Langkah Sagara membawanya melewati pusat desa yang mulai ramai. Dari kejauhan, ia sudah bisa melihat pusat keramaian itu. Bukan pasar, melainkan halaman rumah Gilang yang luas. Sebuah truk besar sedang terparkir di sana, beberapa pekerja dengan tawa riang mengangkat peti-peti berisi terung ungu dan cabai merah segar ke atas truk. Asap kopi dan aroma pisang goreng menguar dari warung kecil di seberang jalan, tempat para petani lain berkumpul sebelum memulai hari.
Sagara berniat untuk terus berjalan, menghindari pusat perhatian itu.
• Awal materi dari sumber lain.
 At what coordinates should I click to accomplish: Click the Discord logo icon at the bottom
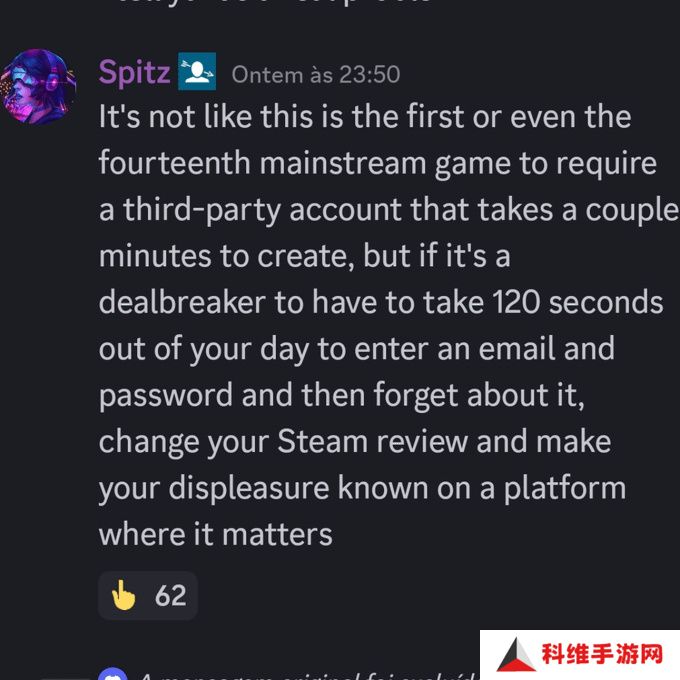pyautogui.click(x=113, y=673)
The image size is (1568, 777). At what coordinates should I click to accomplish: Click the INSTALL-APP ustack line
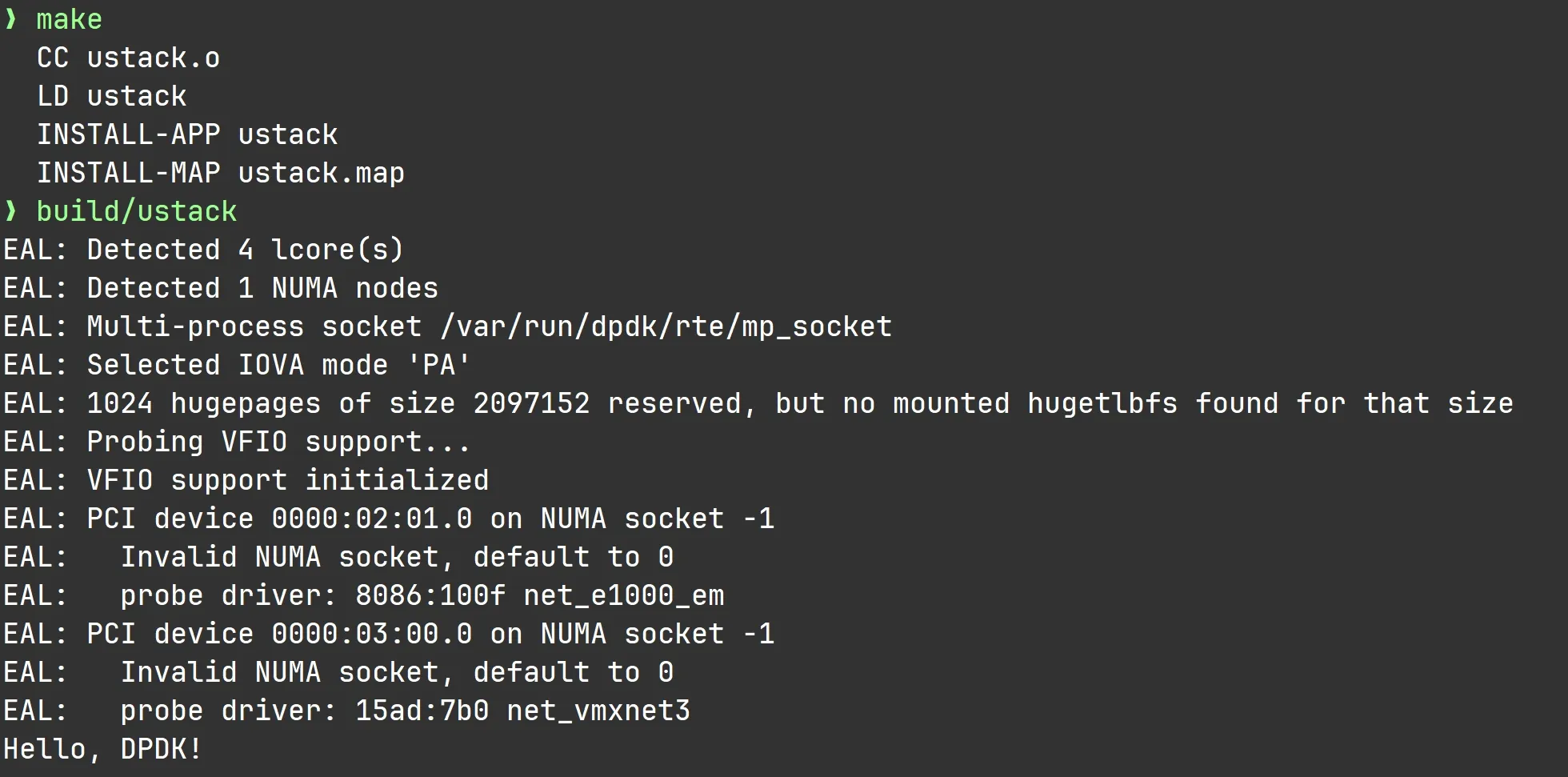(x=187, y=134)
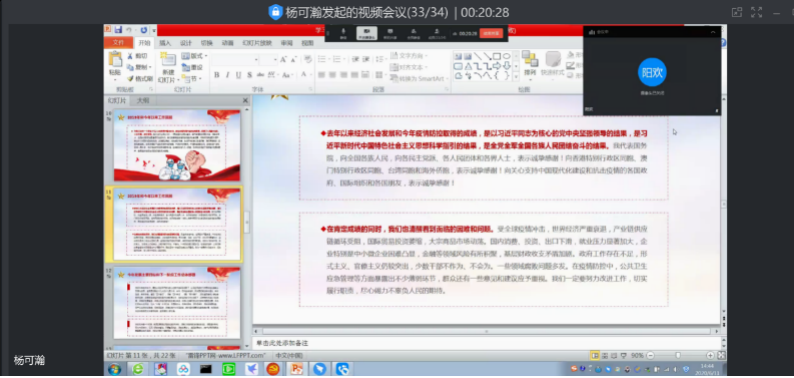The height and width of the screenshot is (378, 794).
Task: Click the Underline formatting icon
Action: (x=238, y=75)
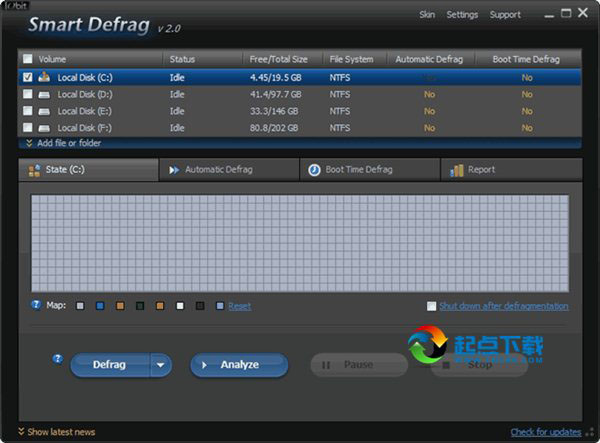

Namun, sebuah suara yang lantang dan penuh percaya diri memanggil namanya.
“Gar! Sagara! Sini dulu, ngopi!”
Itu suara Gilang. Ia berdiri di teras rumahnya yang megah, bertolak pinggang sambil memberi arahan pada para pekerjanya. Mau tak mau, Sagara berhenti. Semua mata di warung itu kini tertuju padanya. Dengan langkah berat, ia menyeberang jalan.
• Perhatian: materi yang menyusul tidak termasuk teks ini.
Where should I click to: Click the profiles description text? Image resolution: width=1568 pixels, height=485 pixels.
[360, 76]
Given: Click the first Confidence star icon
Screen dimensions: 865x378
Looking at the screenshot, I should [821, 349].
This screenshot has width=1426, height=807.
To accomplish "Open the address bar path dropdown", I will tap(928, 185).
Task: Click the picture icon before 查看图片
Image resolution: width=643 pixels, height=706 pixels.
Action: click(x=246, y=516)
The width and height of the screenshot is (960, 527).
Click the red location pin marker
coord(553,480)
“Mau kirim hasil panen ke kota lagi, Lang?” tanya Sagara, mencoba terdengar biasa saja.
“Begitulah, Gar. Permintaan dari supermarket besar,” jawab Gilang, menepuk pundak Sagara dengan keras. “Ladangmu bagaimana? Sudah mulai tanam lagi?”
Pertanyaan itu, meski terdengar ramah, terasa seperti tamparan di depan umum. Sagara hanya bisa bergumam tidak jelas.
Gilang seolah tidak menangkap kegelisahan Sagara. Ia merogoh sakunya, mengeluarkan sebuah kantong kecil berisi benih. “Ini, aku ada sisa bibit cabai hibrida dari Belanda. Tahan penyakit, buahnya pasti lebat. Pakai saja, daripada ladangmu kosong begitu.”
Gilang menyodorkan kantong bibit itu. Sagara menatap benda itu, lalu beralih menatap wajah Gilang yang tersenyum lebar, dan akhirnya ke arah para petani di warung yang kini terang-terangan memperhatikan mereka, berbisik-bisik. Ia bisa merasakan tatapan mereka yang penuh kasihan, seolah ia adalah seorang pengemis yang sedang diberi sedekah. Harga dirinya yang sudah retak kini terasa pecah berkeping-keping.
“Tidak usah,” desis Sagara, suaranya dingin. Ia mendorong tangan Gilang dengan pelan. “Aku masih punya bibit sendiri.”
Tanpa menunggu jawaban, Sagara berbalik dan melangkah pergi dengan cepat, meninggalkan Gilang yang tertegun dengan tangan masih terulur, dan gunjingan yang kini semakin santer di warung itu.
“Sombong sekali si Sagara.” “Sudah gagal, dikasih bantuan malah menolak.” “Kasihan Kemala, ya…”
Gema bisikan-bisikan itu seolah mengejarnya sepanjang jalan pulang. Ia berjalan dengan kepala tertunduk, tinjunya terkepal erat. Hantu perbandingan yang semalam ia takuti kini telah menjelma menjadi kenyataan yang memalukan.
Ia tiba di rumah dengan wajah yang lebih keruh dari sebelumnya. Kemala, yang melihatnya dari jendela, segera keluar menyambutnya.
“Mas?” panggilnya lembut.
Sagara tidak menjawab. Ia berjalan lurus melewatinya, membanting cangkulnya ke tanah, lalu duduk di dipan bambu dengan napas yang memburu. Ia menatap Kemala dengan sorot mata yang terluka dan marah.
“Mereka semua menertawakanku,” ucapnya dengan suara bergetar. “Mereka semua mengasihaniku. Dan kamu… kamu masih mau bertahan dengan suami gagal sepertiku?”
Pertanyaan itu kembali terlontar, kali ini lebih tajam dan lebih menyakitkan dari semalam. Kemala tahu, perang suaminya bukan lagi hanya di dalam kepala, tetapi telah meluas ke seluruh desa. Dan ia harus menemukan cara untuk memenangkan perang itu bersama-sama.